## Given records:

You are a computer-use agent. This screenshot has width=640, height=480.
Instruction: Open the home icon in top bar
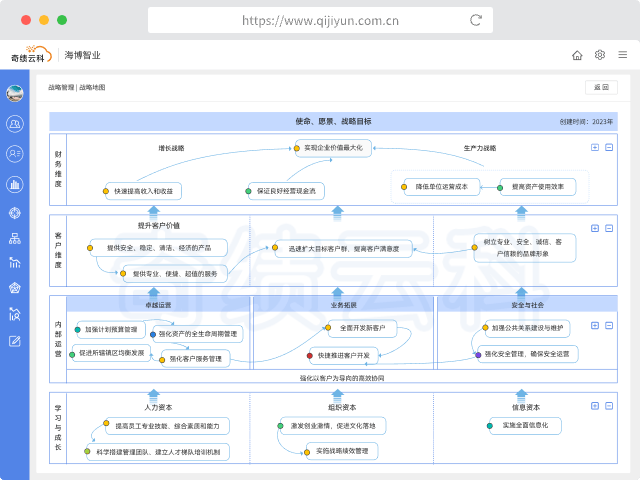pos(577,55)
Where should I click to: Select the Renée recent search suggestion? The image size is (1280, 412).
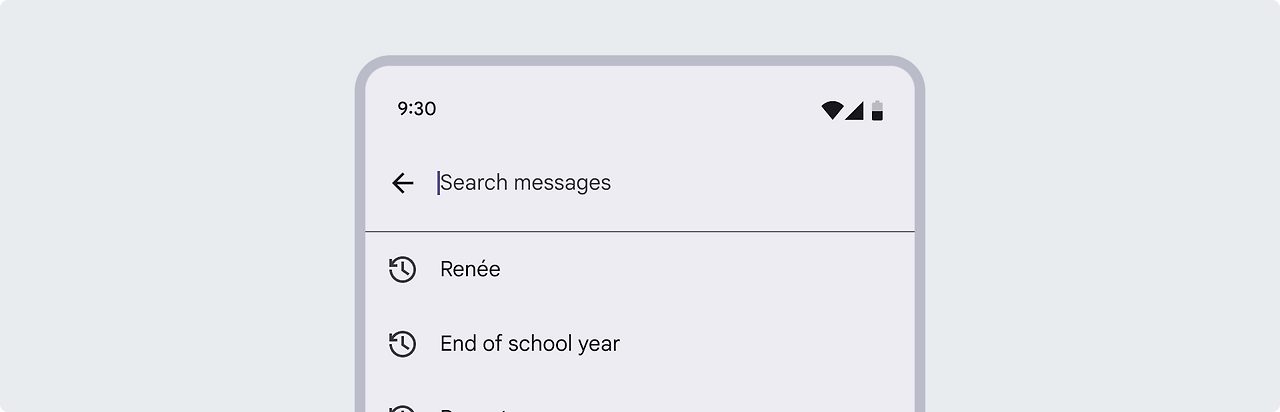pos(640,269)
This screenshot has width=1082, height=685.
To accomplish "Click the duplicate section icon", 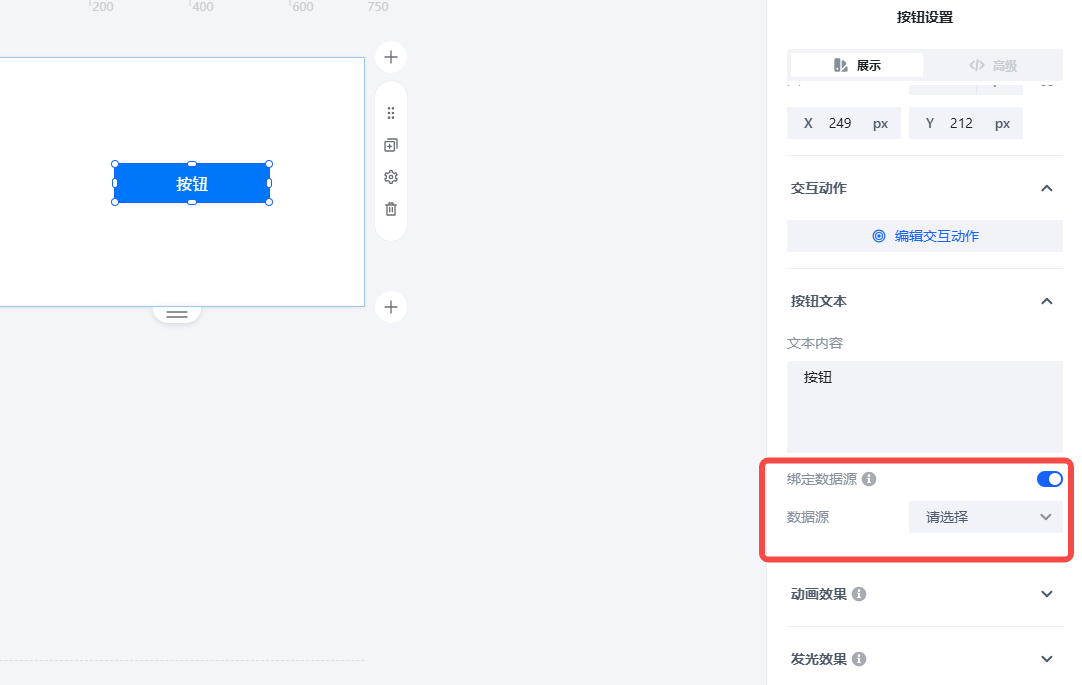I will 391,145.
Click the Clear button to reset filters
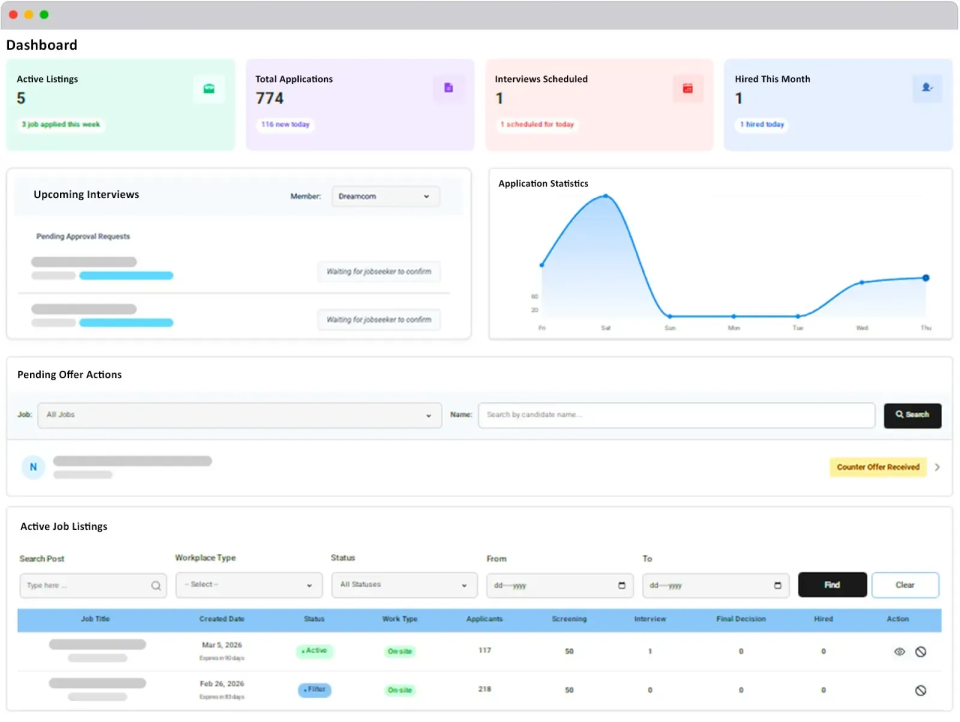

## What needs to be done:
Gather up every line in the data above that contains the word "width", copying each one.

## Exercise output:
You are a computer-use agent. This screenshot has width=640, height=480.
This screenshot has width=1082, height=685.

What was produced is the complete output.